_Passage:_
--- start ---

1) So $f^{-1}(0)$ is simply all the pairs that map to $0$ or $\{(n,k)|f(n,k) = n^2 k = 0;n,k \in \mathbb Z\}$.

So if $n^2 k = 0$ either $k = 0$ or $n = 0$ so $f^{-1}(0) = \{(n,k)| n = 0 \text{ or } k = 0\} = \{(n,0)|n \in \mathbb Z\} \cup \{(0,n)| n \in \mathbb Z\} = [\mathbb Z \times \{0\}] \cup [\{0\}\times \mathbb Z]$

2) $f^{-1}(\mathbb N)$ are all the paris that map to a natural number (positive integer) or $\{(n,k)|f(n,k) = n^2k > 0; n,k \in \mathbb Z\}$.

--- end ---

_Rows:_
--- start ---

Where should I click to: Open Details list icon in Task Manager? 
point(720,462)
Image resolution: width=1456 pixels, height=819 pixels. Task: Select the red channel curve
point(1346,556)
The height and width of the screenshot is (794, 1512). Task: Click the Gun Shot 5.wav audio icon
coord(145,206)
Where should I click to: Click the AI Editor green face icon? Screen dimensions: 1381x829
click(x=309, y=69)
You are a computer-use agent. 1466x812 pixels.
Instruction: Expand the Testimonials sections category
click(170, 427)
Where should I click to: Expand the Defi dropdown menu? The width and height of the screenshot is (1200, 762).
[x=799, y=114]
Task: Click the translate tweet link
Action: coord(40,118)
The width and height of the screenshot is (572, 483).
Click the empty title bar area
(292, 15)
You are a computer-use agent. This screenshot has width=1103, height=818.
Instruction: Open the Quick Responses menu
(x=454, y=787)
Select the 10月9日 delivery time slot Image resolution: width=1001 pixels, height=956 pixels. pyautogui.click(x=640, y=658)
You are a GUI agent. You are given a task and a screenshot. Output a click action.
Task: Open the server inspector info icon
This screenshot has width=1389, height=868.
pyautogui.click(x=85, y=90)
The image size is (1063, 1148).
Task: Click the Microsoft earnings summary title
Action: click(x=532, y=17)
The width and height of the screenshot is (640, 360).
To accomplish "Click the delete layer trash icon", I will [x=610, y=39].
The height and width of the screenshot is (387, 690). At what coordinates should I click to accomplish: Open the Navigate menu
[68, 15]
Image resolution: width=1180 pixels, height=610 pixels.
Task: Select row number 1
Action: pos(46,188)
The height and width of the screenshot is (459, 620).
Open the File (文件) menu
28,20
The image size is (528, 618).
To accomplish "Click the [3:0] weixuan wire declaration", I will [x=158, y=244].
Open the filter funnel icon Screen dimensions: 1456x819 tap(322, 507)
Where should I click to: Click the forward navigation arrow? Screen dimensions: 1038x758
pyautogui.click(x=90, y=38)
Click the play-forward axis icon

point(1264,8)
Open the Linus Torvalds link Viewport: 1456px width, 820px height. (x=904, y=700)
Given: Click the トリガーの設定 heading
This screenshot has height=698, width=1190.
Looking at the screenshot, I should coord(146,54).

--- end ---

_Exercise brief:_ In two sentences, summarize the passage about preimages of $f(n,k) = n^2 k$.

_Completed task:_ The preimage $f^{-1}(0)$ consists of the integer pairs $(n,k)$ with $n^2 k = 0$, and because this requires $n = 0$ or $k = 0$, it equals $[\mathbb Z \times \{0\}] \cup [\{0\}\times \mathbb Z]$. The preimage $f^{-1}(\mathbb N)$ consists of the integer pairs that map to a natural number (positive integer), meaning those with $n^2 k > 0$.